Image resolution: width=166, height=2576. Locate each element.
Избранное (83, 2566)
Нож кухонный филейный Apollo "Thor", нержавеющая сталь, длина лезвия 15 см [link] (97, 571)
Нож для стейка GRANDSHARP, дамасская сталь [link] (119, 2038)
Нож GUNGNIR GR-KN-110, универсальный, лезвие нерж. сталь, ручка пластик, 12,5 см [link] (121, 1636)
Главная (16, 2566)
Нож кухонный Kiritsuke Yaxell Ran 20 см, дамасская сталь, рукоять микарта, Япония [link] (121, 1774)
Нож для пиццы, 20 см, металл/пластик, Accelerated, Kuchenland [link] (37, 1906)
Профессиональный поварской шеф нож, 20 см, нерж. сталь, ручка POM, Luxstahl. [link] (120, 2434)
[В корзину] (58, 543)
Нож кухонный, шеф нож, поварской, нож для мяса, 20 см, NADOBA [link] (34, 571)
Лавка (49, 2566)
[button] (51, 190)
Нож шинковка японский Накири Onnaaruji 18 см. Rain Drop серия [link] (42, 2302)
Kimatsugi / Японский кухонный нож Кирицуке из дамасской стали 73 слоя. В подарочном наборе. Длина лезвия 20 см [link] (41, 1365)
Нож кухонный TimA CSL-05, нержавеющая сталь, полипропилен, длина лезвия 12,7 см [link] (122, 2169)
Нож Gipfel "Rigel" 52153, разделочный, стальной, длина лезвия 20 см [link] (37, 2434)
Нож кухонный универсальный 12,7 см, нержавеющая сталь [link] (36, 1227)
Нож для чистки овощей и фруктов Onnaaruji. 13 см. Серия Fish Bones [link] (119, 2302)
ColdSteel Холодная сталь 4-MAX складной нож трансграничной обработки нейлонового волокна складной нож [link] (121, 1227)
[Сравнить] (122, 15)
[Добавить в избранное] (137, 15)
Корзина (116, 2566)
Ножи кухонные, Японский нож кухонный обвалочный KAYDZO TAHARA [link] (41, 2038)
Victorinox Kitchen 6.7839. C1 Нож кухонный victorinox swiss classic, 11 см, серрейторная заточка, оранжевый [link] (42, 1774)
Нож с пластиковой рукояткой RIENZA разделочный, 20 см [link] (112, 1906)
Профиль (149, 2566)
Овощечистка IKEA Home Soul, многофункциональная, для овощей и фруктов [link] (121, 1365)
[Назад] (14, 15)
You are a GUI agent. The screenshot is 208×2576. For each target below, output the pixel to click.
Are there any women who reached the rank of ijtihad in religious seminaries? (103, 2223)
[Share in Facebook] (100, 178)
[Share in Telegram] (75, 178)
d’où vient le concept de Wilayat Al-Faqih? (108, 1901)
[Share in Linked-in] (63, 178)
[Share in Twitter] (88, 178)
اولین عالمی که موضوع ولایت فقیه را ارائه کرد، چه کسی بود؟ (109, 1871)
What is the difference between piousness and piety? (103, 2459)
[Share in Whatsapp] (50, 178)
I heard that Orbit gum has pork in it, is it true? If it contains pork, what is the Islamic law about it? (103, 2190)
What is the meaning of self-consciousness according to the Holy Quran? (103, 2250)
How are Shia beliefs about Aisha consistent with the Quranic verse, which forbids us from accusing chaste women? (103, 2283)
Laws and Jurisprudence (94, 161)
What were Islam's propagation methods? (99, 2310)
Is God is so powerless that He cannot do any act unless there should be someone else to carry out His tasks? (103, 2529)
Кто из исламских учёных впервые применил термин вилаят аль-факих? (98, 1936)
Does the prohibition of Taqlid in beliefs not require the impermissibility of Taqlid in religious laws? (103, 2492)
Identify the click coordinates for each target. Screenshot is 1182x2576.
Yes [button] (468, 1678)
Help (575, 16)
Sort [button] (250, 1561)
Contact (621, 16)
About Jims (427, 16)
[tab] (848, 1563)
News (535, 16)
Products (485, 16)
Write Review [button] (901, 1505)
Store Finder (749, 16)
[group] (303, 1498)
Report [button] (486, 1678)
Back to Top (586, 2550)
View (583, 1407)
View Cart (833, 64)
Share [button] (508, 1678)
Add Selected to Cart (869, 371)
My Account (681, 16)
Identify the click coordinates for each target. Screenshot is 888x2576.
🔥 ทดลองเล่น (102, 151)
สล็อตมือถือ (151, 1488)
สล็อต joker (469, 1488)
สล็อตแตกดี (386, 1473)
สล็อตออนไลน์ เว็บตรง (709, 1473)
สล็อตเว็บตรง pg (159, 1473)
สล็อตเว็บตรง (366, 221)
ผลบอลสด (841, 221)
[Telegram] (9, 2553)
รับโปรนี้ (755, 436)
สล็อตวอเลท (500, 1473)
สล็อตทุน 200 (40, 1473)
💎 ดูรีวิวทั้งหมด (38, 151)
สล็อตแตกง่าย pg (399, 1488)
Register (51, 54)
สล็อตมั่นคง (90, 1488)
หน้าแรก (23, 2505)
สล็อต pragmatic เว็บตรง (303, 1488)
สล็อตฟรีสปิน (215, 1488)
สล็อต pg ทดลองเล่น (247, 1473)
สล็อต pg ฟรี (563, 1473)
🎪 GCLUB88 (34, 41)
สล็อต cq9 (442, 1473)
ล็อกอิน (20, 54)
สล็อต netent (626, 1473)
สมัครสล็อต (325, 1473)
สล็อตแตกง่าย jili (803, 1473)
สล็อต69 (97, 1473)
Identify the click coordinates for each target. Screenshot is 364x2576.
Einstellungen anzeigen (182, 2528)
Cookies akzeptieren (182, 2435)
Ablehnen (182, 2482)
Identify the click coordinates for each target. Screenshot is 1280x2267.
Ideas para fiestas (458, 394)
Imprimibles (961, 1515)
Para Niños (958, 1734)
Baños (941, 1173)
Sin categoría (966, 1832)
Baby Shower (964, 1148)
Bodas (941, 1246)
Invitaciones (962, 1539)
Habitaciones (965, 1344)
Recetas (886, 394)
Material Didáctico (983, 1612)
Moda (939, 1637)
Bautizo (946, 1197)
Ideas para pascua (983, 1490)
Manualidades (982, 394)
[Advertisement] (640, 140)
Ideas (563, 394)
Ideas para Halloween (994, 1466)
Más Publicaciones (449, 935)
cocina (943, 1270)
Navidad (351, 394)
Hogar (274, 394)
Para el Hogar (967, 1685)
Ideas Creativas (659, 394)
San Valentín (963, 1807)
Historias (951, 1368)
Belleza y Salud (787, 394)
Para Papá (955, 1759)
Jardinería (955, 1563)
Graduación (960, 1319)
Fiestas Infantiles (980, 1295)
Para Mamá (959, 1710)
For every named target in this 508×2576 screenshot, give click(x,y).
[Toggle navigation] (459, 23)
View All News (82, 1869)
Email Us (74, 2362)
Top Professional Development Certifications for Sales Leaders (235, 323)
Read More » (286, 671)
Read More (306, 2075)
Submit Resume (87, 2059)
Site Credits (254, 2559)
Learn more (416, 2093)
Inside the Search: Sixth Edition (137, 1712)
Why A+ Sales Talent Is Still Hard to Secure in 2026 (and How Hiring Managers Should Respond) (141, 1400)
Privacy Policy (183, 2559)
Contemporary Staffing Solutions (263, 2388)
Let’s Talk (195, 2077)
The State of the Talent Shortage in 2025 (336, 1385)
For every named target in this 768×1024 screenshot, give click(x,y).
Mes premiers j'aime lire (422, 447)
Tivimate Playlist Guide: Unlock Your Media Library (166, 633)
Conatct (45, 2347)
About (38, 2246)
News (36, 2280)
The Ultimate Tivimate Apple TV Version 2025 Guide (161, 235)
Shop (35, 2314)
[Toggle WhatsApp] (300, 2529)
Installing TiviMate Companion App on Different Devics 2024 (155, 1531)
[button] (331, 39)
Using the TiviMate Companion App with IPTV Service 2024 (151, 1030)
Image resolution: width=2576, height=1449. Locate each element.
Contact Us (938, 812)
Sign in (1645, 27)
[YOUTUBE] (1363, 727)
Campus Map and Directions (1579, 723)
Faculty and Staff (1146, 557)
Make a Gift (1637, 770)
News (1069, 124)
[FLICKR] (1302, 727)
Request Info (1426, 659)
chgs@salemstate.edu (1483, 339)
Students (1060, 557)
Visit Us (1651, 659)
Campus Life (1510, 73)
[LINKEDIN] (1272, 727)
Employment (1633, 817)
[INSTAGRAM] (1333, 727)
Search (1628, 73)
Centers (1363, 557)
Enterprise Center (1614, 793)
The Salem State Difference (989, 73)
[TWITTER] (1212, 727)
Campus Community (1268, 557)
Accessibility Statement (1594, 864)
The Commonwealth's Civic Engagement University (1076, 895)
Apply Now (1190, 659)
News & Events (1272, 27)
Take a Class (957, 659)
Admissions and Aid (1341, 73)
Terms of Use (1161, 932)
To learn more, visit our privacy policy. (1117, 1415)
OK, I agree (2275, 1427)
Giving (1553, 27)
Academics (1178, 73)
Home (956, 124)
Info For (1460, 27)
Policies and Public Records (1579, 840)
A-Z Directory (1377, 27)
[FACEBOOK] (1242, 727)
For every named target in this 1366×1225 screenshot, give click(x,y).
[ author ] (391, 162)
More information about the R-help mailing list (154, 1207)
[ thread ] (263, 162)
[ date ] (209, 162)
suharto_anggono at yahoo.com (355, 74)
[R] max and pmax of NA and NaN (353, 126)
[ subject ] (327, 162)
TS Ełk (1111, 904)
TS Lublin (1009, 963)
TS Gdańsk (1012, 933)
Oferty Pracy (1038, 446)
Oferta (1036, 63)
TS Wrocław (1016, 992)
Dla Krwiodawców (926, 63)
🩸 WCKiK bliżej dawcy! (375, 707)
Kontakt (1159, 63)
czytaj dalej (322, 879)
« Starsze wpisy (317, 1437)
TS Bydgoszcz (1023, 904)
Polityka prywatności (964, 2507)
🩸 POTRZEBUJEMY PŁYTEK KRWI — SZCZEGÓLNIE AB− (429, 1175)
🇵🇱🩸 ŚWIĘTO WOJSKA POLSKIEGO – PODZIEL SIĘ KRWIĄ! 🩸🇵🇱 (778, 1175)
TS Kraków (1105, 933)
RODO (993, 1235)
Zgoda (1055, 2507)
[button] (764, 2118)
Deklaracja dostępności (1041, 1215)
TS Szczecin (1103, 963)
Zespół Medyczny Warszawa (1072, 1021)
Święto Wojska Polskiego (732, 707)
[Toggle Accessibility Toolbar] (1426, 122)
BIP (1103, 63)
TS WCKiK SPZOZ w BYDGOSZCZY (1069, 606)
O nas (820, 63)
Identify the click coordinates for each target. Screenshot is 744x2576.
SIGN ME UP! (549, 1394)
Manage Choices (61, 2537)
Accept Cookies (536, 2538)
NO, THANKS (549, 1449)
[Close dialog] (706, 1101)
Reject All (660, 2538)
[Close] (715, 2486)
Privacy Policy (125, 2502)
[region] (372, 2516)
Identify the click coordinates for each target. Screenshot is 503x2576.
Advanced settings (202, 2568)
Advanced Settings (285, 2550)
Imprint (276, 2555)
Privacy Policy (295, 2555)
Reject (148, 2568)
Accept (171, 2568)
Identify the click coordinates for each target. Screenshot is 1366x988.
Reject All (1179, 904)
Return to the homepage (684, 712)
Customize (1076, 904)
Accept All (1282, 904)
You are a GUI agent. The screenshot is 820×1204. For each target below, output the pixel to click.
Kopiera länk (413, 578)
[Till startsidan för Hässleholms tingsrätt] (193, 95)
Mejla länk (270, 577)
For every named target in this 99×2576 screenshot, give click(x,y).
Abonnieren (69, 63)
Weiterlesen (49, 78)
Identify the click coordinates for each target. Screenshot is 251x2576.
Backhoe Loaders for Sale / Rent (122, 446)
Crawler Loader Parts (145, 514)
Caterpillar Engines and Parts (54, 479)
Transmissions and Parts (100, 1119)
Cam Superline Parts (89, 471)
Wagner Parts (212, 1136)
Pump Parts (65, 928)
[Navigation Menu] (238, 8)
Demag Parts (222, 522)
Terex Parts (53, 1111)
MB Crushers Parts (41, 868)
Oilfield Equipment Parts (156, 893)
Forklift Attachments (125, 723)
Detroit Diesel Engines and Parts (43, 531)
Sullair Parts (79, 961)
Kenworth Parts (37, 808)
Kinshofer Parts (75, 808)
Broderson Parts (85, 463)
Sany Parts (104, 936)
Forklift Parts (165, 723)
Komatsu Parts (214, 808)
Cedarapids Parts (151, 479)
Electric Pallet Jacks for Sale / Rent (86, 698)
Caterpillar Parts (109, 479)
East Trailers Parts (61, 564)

What is being asked: Return each line exactly, beginning at the start of the material above and ending at the line that includes "[link] (37, 2434)", with both of those kept.

Problem solution:
Image resolution: width=166, height=2576. Locate each element.
Избранное (83, 2566)
Нож кухонный филейный Apollo "Thor", нержавеющая сталь, длина лезвия 15 см [link] (97, 571)
Нож для стейка GRANDSHARP, дамасская сталь [link] (119, 2038)
Нож GUNGNIR GR-KN-110, универсальный, лезвие нерж. сталь, ручка пластик, 12,5 см [link] (121, 1636)
Главная (16, 2566)
Нож кухонный Kiritsuke Yaxell Ran 20 см, дамасская сталь, рукоять микарта, Япония [link] (121, 1774)
Нож для пиццы, 20 см, металл/пластик, Accelerated, Kuchenland [link] (37, 1906)
Профессиональный поварской шеф нож, 20 см, нерж. сталь, ручка POM, Luxstahl. [link] (120, 2434)
[В корзину] (58, 543)
Нож кухонный, шеф нож, поварской, нож для мяса, 20 см, NADOBA [link] (34, 571)
Лавка (49, 2566)
[button] (51, 190)
Нож шинковка японский Накири Onnaaruji 18 см. Rain Drop серия [link] (42, 2302)
Kimatsugi / Японский кухонный нож Кирицуке из дамасской стали 73 слоя. В подарочном наборе. Длина лезвия 20 см [link] (41, 1365)
Нож кухонный TimA CSL-05, нержавеющая сталь, полипропилен, длина лезвия 12,7 см [link] (122, 2169)
Нож Gipfel "Rigel" 52153, разделочный, стальной, длина лезвия 20 см [link] (37, 2434)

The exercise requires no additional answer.